Technology like this can help businesses think about how best to engage with the end consumer experience, Campbell noted. “Not just to sell them more, because that’s not the thing we need to do, but to get them to buy the things they actually need,” she said.

We have to prepare ourselves for a more digitised and more climate-orientated future. This means we also need to redefine the role businesses play in society, and what it means to be resilient

Paul Thwaite
Chief executive officer, commercial banking, Royal Bank of Scotland

Dr Parsa added that this type of technology-driven thinking will become embedded in many businesses that can pivot successfully. “Businesses used to have an electricity officer,” he said. “Later on, there was somebody in charge of phone calls or telephones. What should come out of this crisis is that there is no such thing as technology companies: we are all technology companies.”

Rethinking the ways employees flourish

The panellists agreed that technology can only help teams do their jobs better. That means reimagining the way people in organisations can flourish, too. Renée Elliott, founder of Planet Organic, and co-founder of Beluga Bean, which teaches teams to look after their well-being, said: “My conclusion is people need to know how to take care of themselves. I don’t mean the basics, I mean better than basics, really understanding yourself and improving your well-being, which is very individual. It’s not one-size-fits-all.”

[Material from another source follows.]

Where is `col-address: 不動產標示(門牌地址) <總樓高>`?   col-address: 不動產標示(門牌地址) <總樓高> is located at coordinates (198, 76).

Mr & Mrs Smith, the online boutique hotel booking service, pivoted overnight from matching customers to hotel rooms to managing the fallout of mass cancellations, both for disappointed would-be travellers and shell-shocked hoteliers. Tamara Lohan, co-founder and CEO of the site, explained: “The whole business had to just pivot to being there for our customers, being there for our partners.

“We had to build technology on the fly during that time to be able to cope and manage the new things that were coming. We’re thinking more about the future and where it’s all heading. I love all this talk of being kinder, thinking about travel in a more sustainable way.”

The change in Lohan’s industry has been a rethink in how to manage resilience in the face of constant unexpected news. In the short term, this has been dominated by travel restrictions and lockdowns. Longer term, the increased need for flexibility might be something nervous customers will value highly.

“The thing that has really changed in the industry is the way hoteliers and airlines are providing complete flexibility,” she said. “You can book the flights, the hotel, with complete confidence that if it has to be cancelled, you will get your money back or you will be able to change it to later on in the year. That is what will give people confidence to book ahead.”

Elliott recalled her early experience of Planet Organic as a model for how to take care of people and suppliers. “We talked a lot about respect with our customers, our farmers. My experience now is that customers are becoming more interested in meaning and purpose and connection. Who you are as an organisation seems to be taking more priority,” she said.

The role of business in society

All of this implies that leaders may need to pivot, too – not just in their thinking about models and profit centres, but in the entire culture of the business.

“As a CEO, the thing that [the lockdown] flagged on day one was: ‘What is the role of me as CEO?’” Campbell recalled. “It was to become chief hope officer, to become chief purpose officer, to become chief momentum officer and really think about creating a new culture.”

Elliott concluded that a culture that considers a business’s contribution to society, and the well-being of suppliers and staff, may be a new driver of innovation. She had launched Planet Organic in 1995, because her “real wish was to take purpose-led business and show that that was good business”. Post-pandemic, the concepts Elliott helped to pioneer are being embraced by multinationals as well as non-profits. “It’s not financial. It’s your ‘bouncebackability’, it’s your ability to adapt and thrive in any situation, along with well-being,” she said. “Business has a responsibility to do this. And when we do, it future-proofs our businesses.”